_Work order_: Reproduce word for word the line holding "Du lịch Huế. (848, 1984)" and all lines after it in the data, through the end, leaving out pictures.

* * * * *

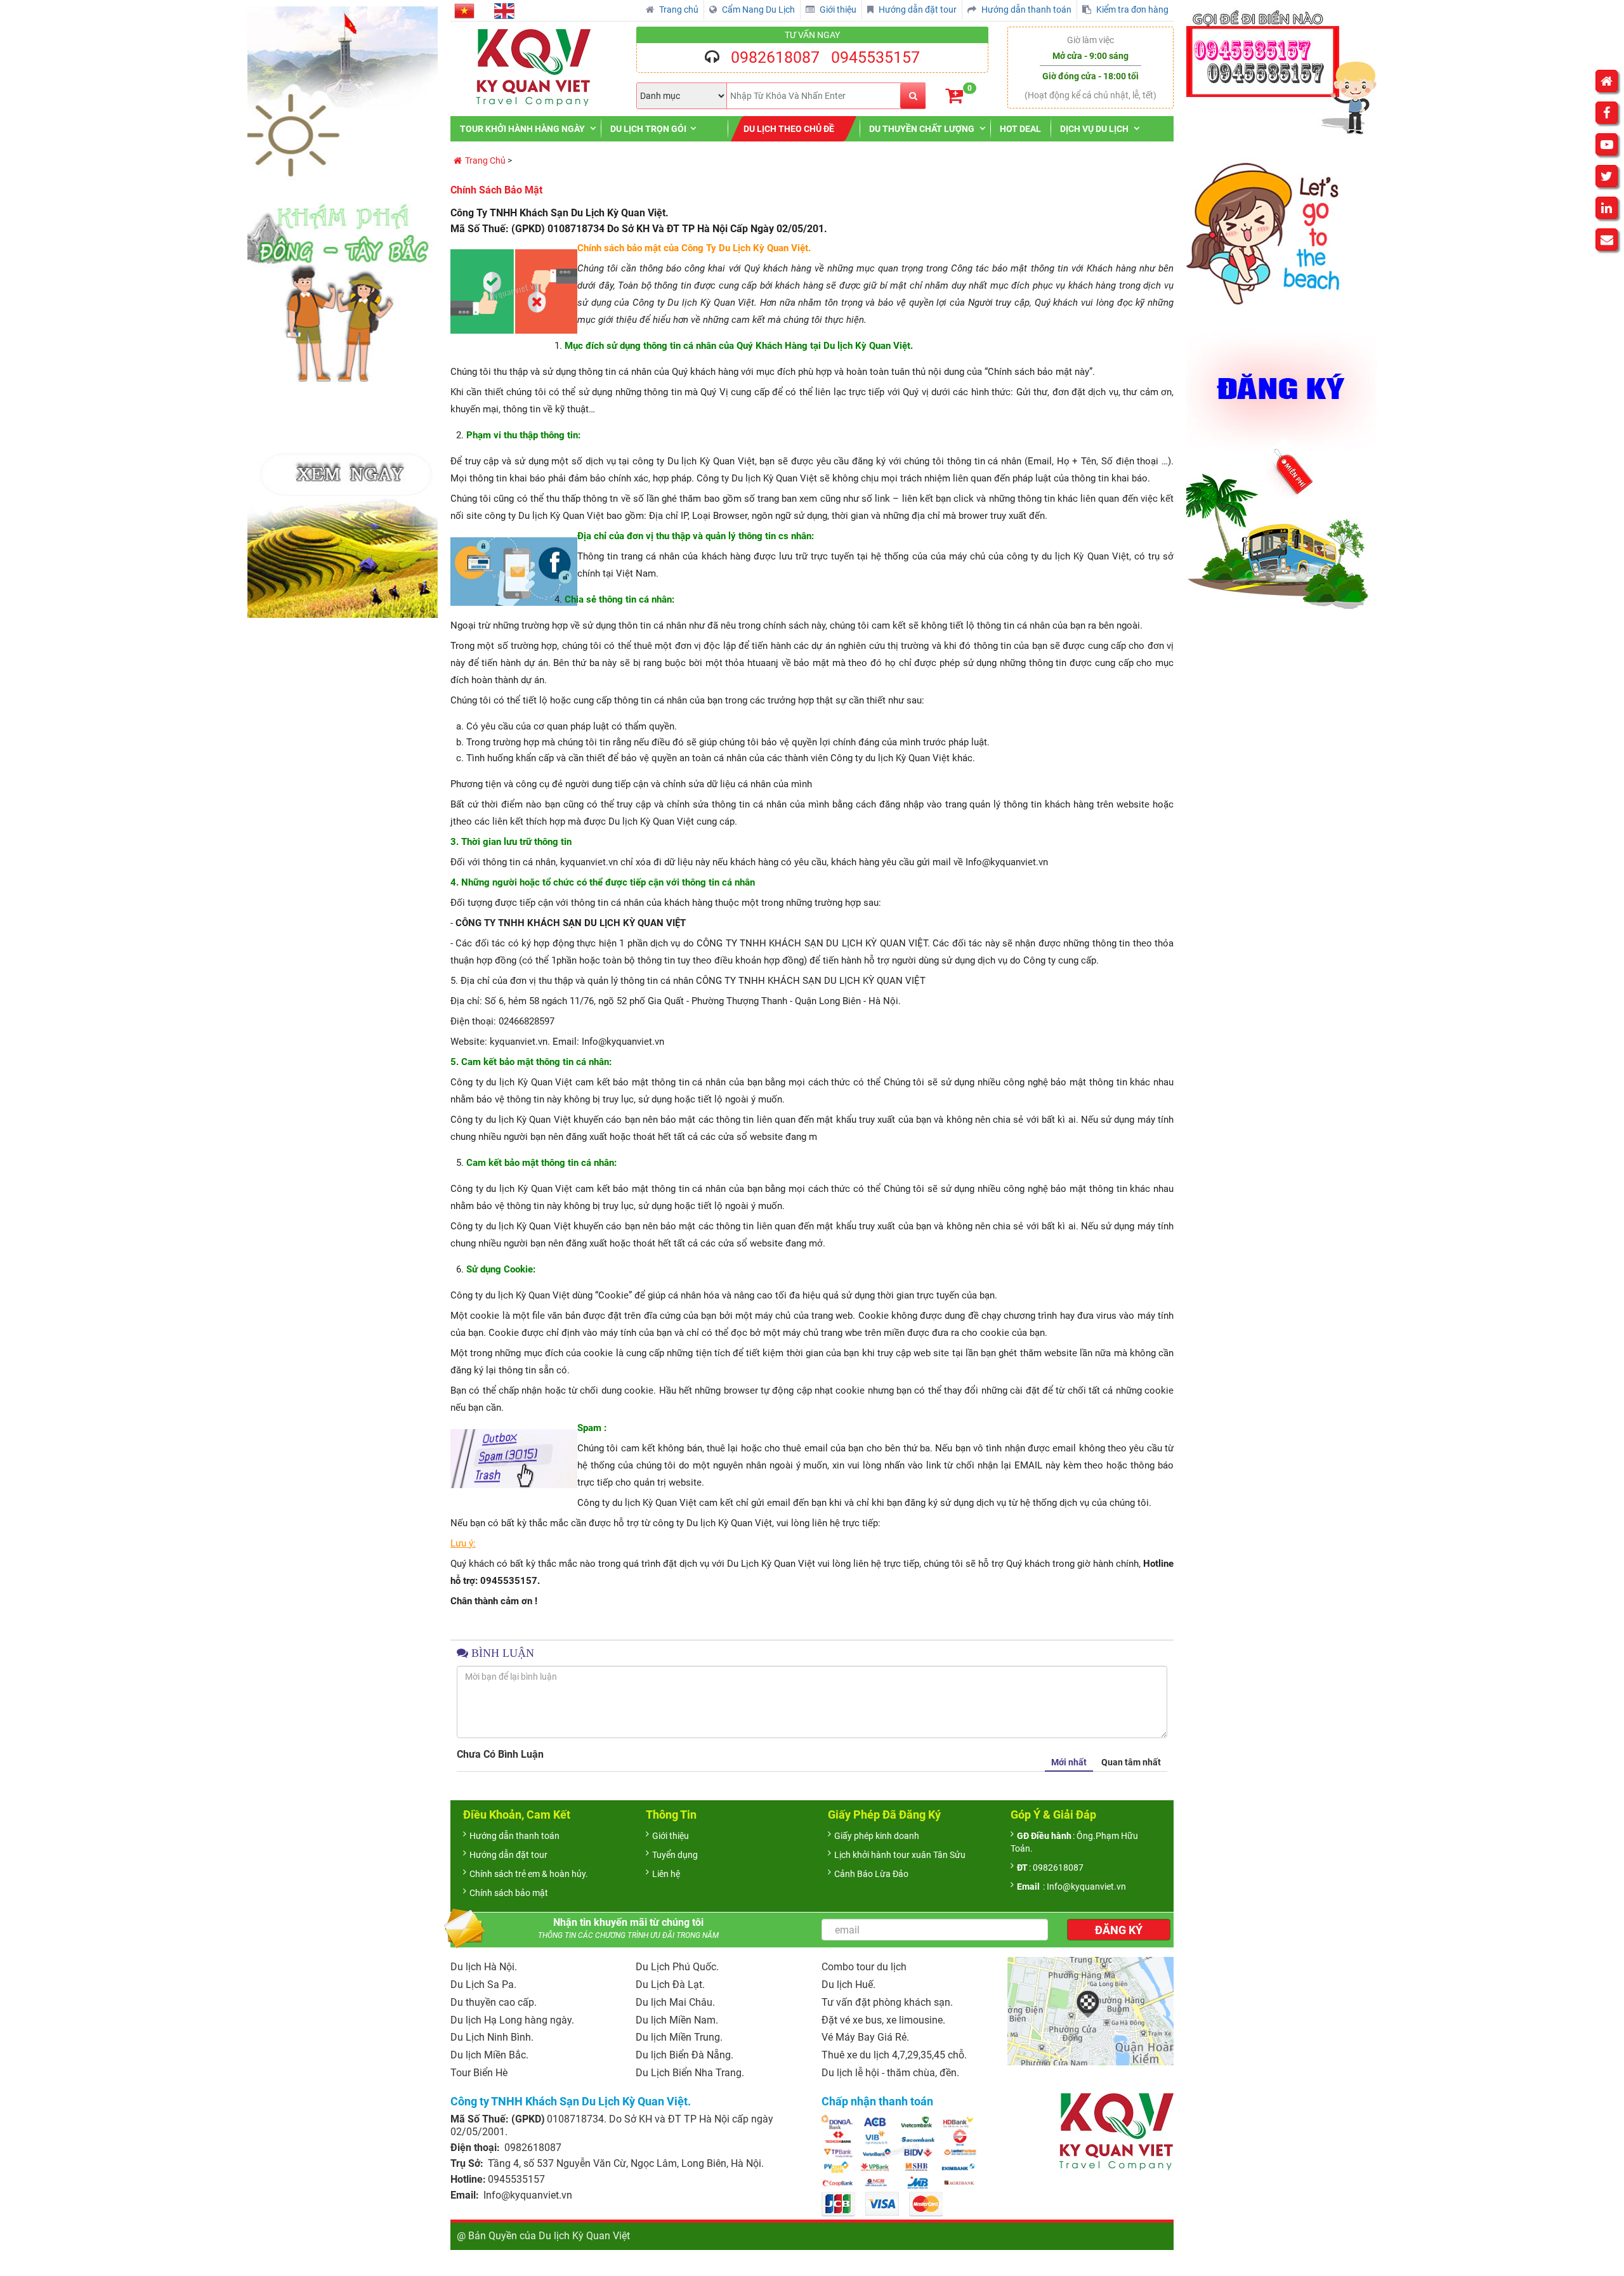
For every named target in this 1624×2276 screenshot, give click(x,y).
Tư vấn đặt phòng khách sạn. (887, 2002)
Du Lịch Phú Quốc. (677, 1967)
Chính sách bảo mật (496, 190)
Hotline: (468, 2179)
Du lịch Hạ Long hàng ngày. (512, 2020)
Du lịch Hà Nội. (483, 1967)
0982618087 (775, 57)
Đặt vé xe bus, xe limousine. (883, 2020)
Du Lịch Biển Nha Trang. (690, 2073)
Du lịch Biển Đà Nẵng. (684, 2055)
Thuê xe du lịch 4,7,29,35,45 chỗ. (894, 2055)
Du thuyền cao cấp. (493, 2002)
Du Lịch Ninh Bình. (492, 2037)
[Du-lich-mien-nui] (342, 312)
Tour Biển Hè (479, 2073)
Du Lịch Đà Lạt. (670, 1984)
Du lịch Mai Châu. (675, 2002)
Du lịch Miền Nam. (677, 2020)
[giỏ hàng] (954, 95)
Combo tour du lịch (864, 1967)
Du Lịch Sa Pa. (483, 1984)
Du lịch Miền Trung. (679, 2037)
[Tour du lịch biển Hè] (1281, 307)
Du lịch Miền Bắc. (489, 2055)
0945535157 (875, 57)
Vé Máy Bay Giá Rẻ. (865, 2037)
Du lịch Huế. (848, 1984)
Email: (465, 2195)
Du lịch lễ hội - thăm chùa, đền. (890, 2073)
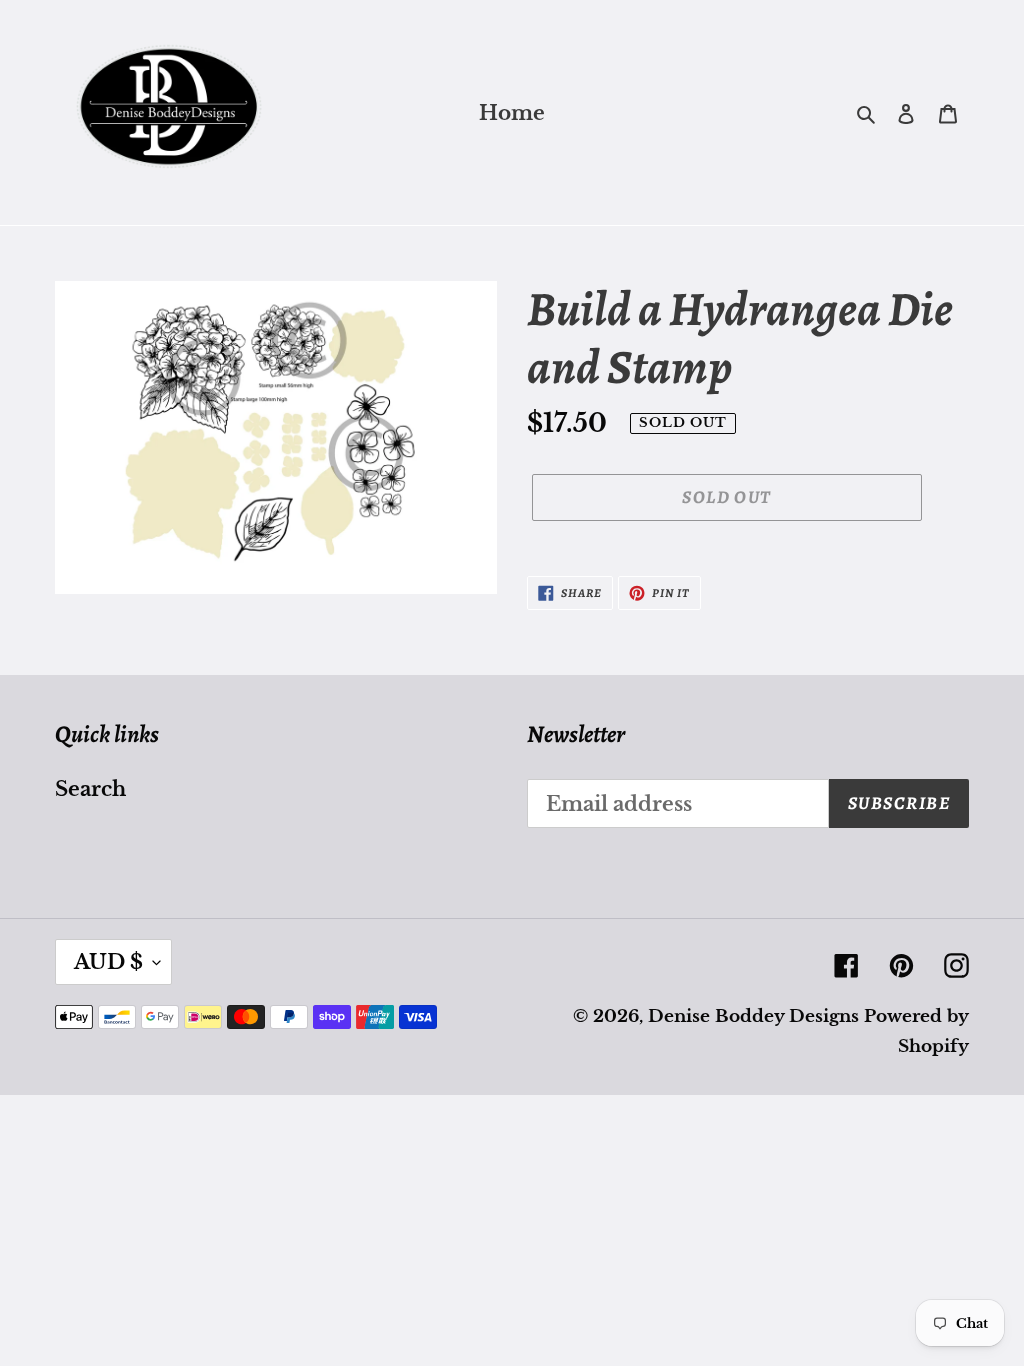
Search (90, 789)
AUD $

* * * * *

_Output for this task_:
Du lịch Huế. (848, 1984)
Email: (465, 2195)
Du lịch lễ hội - thăm chùa, đền. (890, 2073)
Search (90, 789)
AUD $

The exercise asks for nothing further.